▶ Exercise description
What you return should be only the lines starting at the one that contains "Given: Select the green flag icon beside コース②" and running to the end of the listing, exactly as written, minus any pictures.

▶ Extracted data
—————

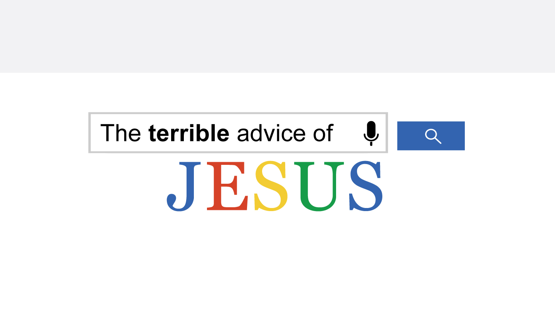Click the final blue S in JESUS

pos(366,186)
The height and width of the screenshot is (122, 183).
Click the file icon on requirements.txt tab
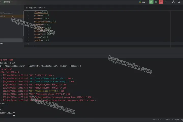pos(27,8)
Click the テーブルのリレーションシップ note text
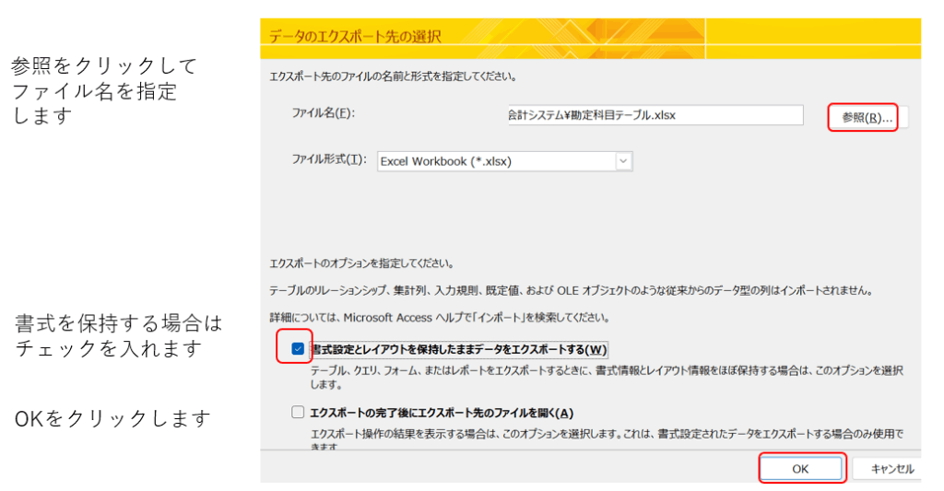Screen dimensions: 944x491 coord(571,290)
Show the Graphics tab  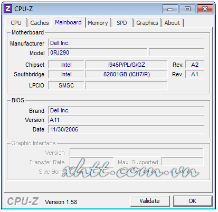click(147, 23)
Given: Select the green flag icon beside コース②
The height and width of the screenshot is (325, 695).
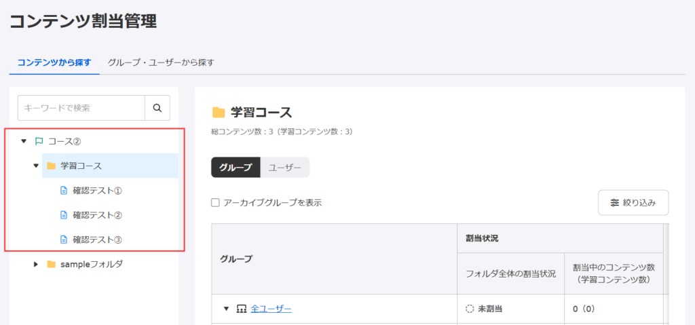Looking at the screenshot, I should tap(39, 141).
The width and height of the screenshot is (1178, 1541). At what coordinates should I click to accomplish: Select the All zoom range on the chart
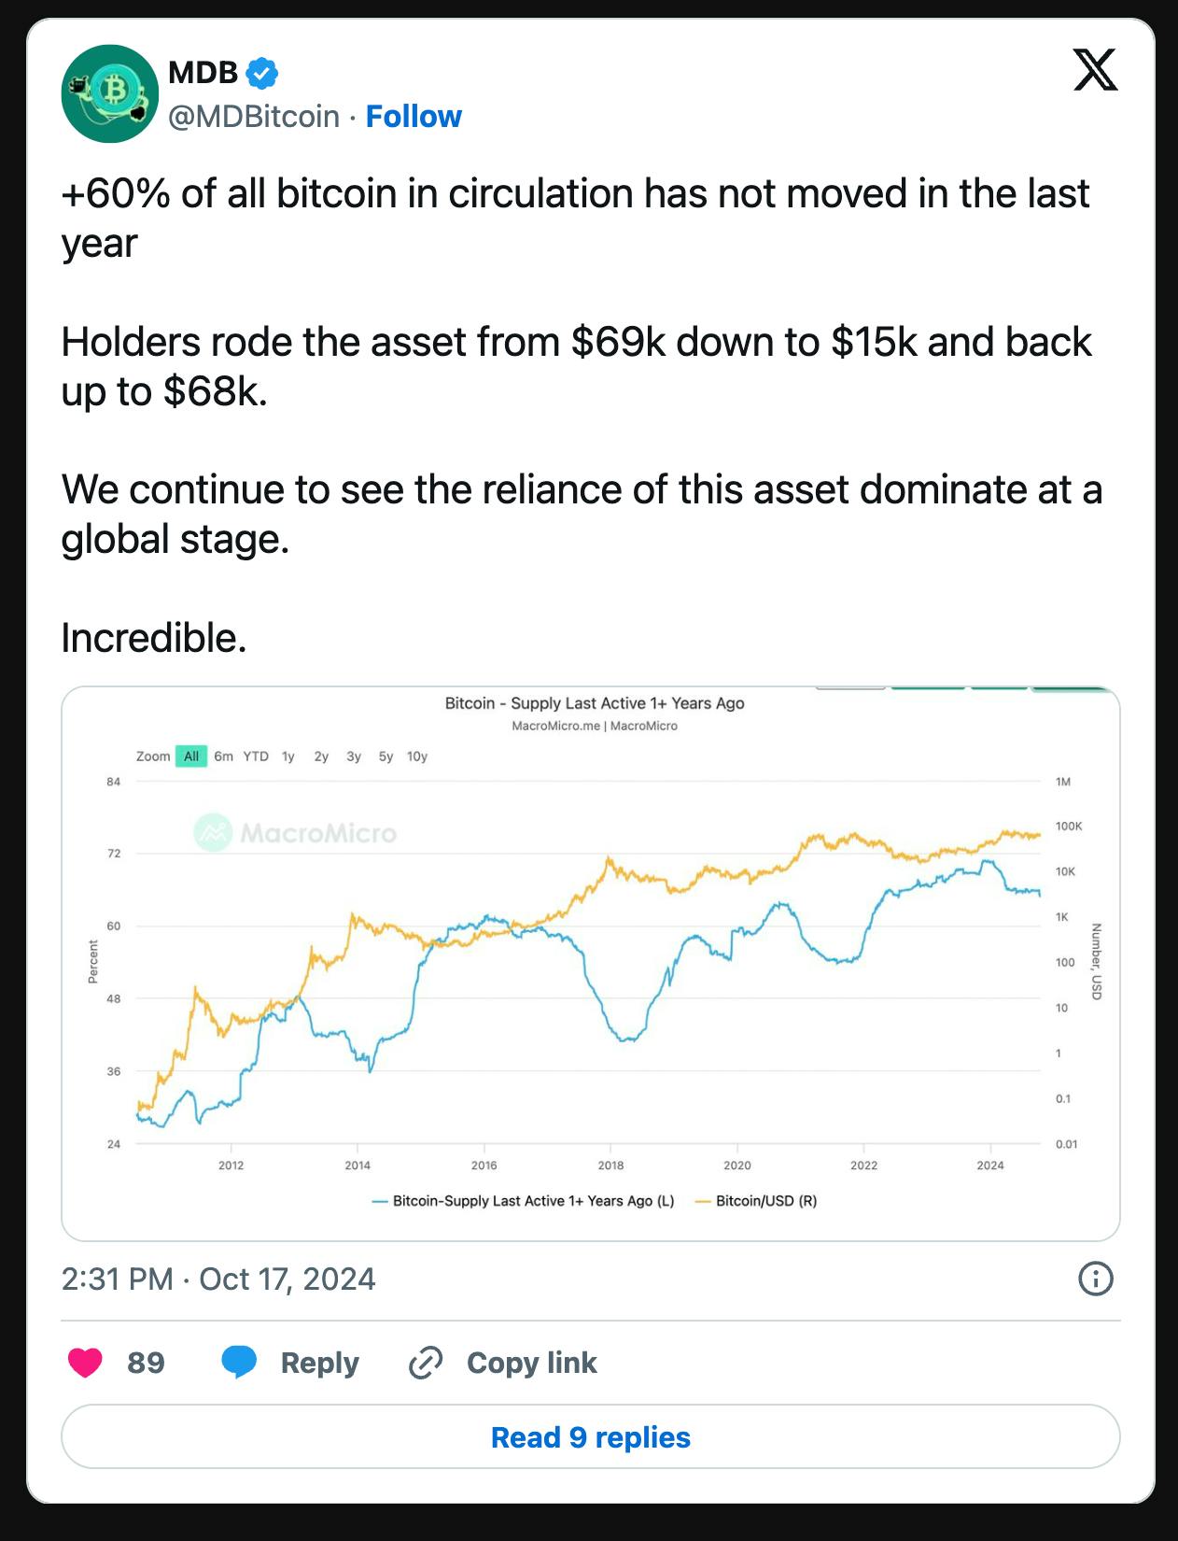(191, 756)
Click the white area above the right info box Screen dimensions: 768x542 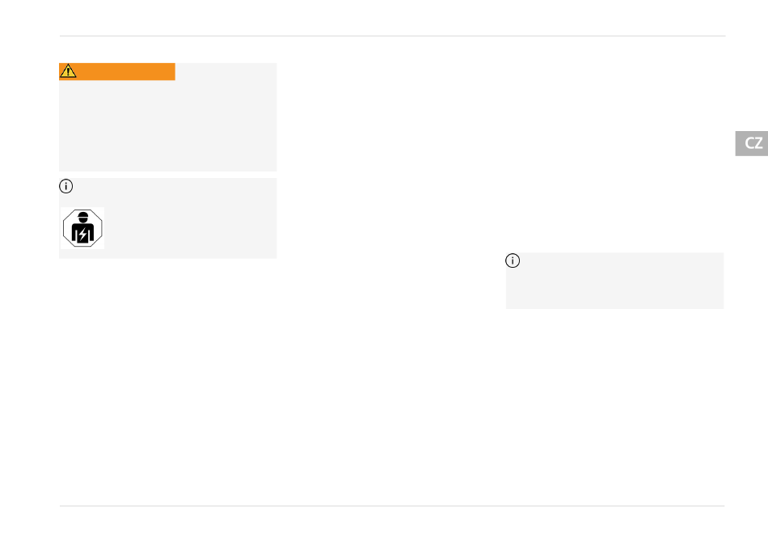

—————

▶ Answer to this problem
Given: Select the green flag icon beside コース②
The height and width of the screenshot is (325, 695).
Looking at the screenshot, I should tap(39, 141).
The width and height of the screenshot is (1178, 1541). At what coordinates should I click to accomplish: Select the All zoom range on the chart
(191, 756)
Click the white area above the right info box Screen dimensions: 768x542 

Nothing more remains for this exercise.